Editor’s note: is an entrepreneur turned academic.This is the first of two articles he has written about the lack of female entrepreneurs. The second article will be published Thursday. Wadhwae is a Visiting Scholar at UC-Berkeley, Senior Research Associate at Harvard Law School and Director of Research at the Center for Entrepreneurship and Research Commercialization at Duke University. Follow him on Twitter at @vwadhwa.
By Vivek Wadhwa, special to LTW
DURHAM, N.C. – I’ll bet that if Apple Chief Executive Steve Jobs had even one woman on his executive team, the iPad would have been given a different name.
Otherwise why would Apple give its new device a name half of the population equates with feminine hygiene?

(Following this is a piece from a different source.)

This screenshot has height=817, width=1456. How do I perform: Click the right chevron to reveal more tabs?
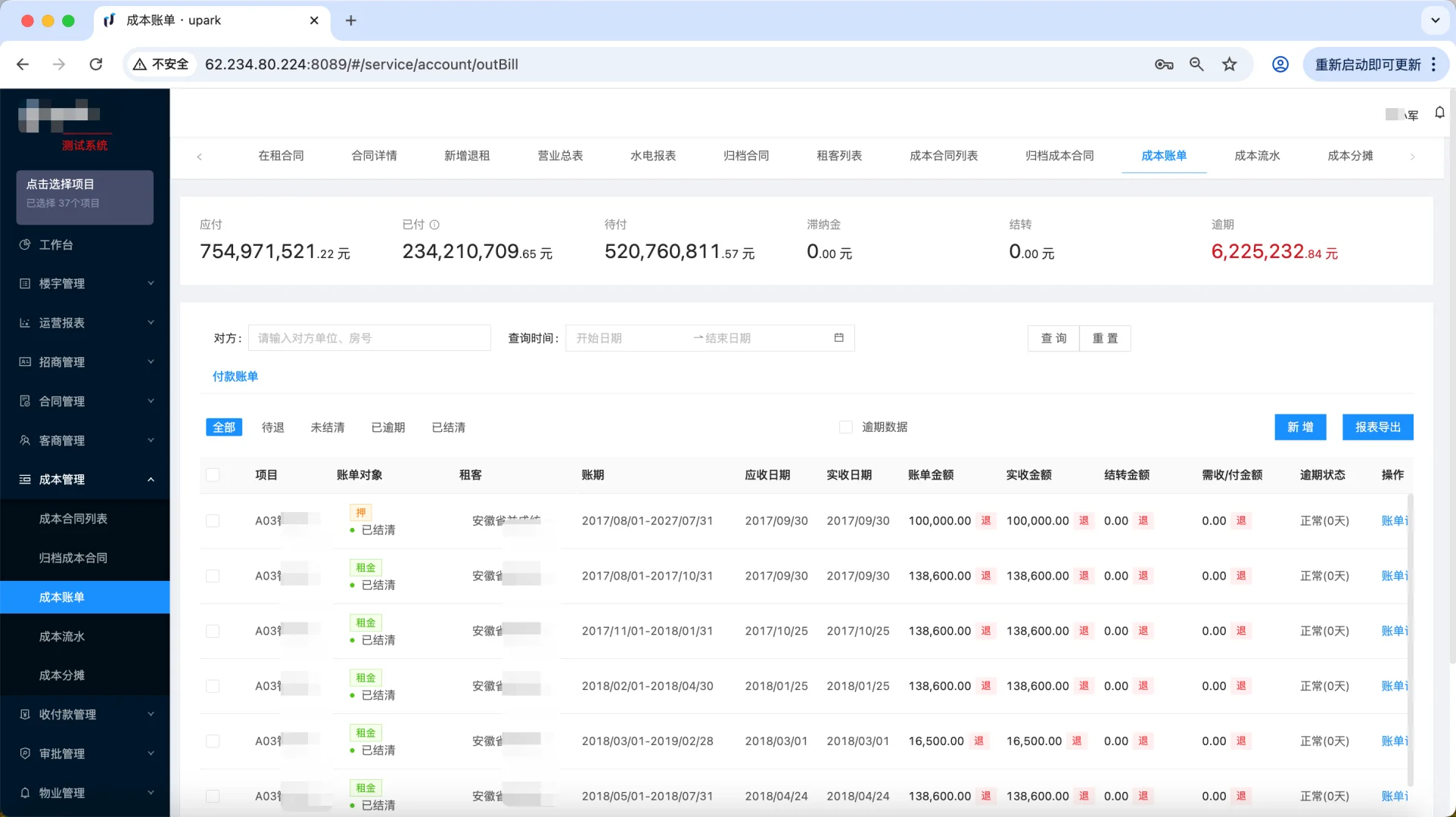pos(1411,157)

Apple isn’t the only company with a male-dominated executive team. No woman has ever been CEO of a Wall Street firm. Women were primary owners of only 19% of the 237,843 firms founded in 2004, according to the Kauffman Foundation’s analysis of Dun & Bradstreet data.
And only 3% of tech firms were founded by women in that year.
"Women are under-represented in all aspects of information technology, and IT entrepreneurship is no exception," says Lucinda M. Sanders, CEO of the National Center for Women & Information Technology (NCWIT). Women are "almost absent in high-level technology positions," such as chief technology officer and vice-president of research and development, Sanders says.
Women hold less than 5% of all IT patents and contribute less than 1.2% of open-source software, she says.